1/sec(x)-tan(x) = sec(x) + tan(x) I need to verify the trigonometric identity pls
The way you typed it, it is not an identity, you must have meant:
1/(secx - tanx) = secx + tanx
LS = 1/(secx - tanx) *(secx + tanx)/(secx + tanx)

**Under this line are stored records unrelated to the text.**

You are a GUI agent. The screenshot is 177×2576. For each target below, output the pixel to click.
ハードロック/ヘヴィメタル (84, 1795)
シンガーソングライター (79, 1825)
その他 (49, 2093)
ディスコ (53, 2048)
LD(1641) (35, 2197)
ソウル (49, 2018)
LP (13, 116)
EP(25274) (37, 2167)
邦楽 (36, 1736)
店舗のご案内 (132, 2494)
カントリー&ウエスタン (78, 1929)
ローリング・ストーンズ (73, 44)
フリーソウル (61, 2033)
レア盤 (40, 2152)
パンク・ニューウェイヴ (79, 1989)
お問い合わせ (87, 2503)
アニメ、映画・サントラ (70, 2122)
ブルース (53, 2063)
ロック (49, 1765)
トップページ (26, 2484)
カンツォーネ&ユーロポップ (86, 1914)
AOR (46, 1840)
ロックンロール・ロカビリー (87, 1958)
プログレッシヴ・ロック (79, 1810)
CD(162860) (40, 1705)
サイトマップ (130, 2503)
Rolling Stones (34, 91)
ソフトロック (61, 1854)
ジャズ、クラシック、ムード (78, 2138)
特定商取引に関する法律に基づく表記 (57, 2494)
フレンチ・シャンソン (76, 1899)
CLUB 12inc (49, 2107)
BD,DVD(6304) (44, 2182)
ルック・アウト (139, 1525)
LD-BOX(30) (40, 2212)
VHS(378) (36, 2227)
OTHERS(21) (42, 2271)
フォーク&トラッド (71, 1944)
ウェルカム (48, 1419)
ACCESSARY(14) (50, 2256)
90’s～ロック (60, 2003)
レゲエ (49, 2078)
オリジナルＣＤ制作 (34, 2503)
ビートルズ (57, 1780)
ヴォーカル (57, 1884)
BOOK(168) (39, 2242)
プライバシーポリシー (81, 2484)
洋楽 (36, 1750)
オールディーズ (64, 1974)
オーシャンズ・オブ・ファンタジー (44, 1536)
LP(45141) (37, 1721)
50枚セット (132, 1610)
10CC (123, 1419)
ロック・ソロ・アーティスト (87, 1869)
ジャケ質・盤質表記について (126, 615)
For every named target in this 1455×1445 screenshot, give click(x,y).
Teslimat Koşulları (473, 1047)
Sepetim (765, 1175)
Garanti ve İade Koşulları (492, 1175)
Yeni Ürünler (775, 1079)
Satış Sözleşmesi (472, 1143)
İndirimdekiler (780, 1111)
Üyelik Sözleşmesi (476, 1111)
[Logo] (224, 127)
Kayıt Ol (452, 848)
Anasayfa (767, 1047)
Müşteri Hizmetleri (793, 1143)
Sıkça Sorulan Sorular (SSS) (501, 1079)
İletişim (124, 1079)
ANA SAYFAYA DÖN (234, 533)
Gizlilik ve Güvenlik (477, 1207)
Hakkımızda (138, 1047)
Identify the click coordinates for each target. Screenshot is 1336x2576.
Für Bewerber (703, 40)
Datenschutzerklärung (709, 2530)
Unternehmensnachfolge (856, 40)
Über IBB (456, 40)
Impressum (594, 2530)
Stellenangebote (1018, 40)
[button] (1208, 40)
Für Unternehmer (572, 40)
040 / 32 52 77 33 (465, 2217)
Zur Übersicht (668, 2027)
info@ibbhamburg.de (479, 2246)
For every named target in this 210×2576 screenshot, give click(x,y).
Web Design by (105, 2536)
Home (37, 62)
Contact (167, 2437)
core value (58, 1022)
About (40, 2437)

= (secx + tanx)/(sec^2 x - tan^2 x) , but tan^2 x = sec^2 - 1
= (secx + tanx)(sec^2 x - (sec^2 x - 1) )
= (secx + tanx)/1
= RS
clear the fraction. You k ow that
sec^2x = 1 + tan^2x
To verify the trigonometric identity 1/sec(x) - tan(x) = sec(x) + tan(x), we will start with the left-hand side (LHS) of the equation and simplify it to see if it equals the right-hand side (RHS).
LHS: 1/sec(x) - tan(x)
Since sec(x) is equal to 1/cos(x), we can rewrite the LHS as follows:
LHS: 1/(1/cos(x)) - tan(x)
Now, we can simplify the expression further by taking the reciprocal of a fraction:
LHS: cos(x) - tan(x)
Next, we need to simplify the RHS of the equation to compare it with the simplified LHS.
RHS: sec(x) + tan(x)
Since sec(x) is equal to 1/cos(x), we can rewrite the RHS as follows:
RHS: 1/cos(x) + tan(x)
To combine these terms, we need a common denominator. The common denominator in this case is cos(x). So, we can rewrite the RHS as follows:
RHS: (1 + cos(x) * tan(x))/cos(x)
Now, we can simplify the expression further by distributing cos(x) into the numerator:
RHS: (cos(x) + sin(x))/cos(x)
Since cos(x)/cos(x) is equal to 1, we can simplify the expression further:
RHS: 1 + sin(x)/cos(x)
And since sin(x)/cos(x) is equal to tan(x), we can further simplify:
RHS: 1 + tan(x)
Now, we can see that the simplified RHS is equal to the simplified LHS:
LHS: cos(x) - tan(x)
RHS: 1 + tan(x)
Both expressions are equal, which verifies the trigonometric identity 1/sec(x) - tan(x) = sec(x) + tan(x).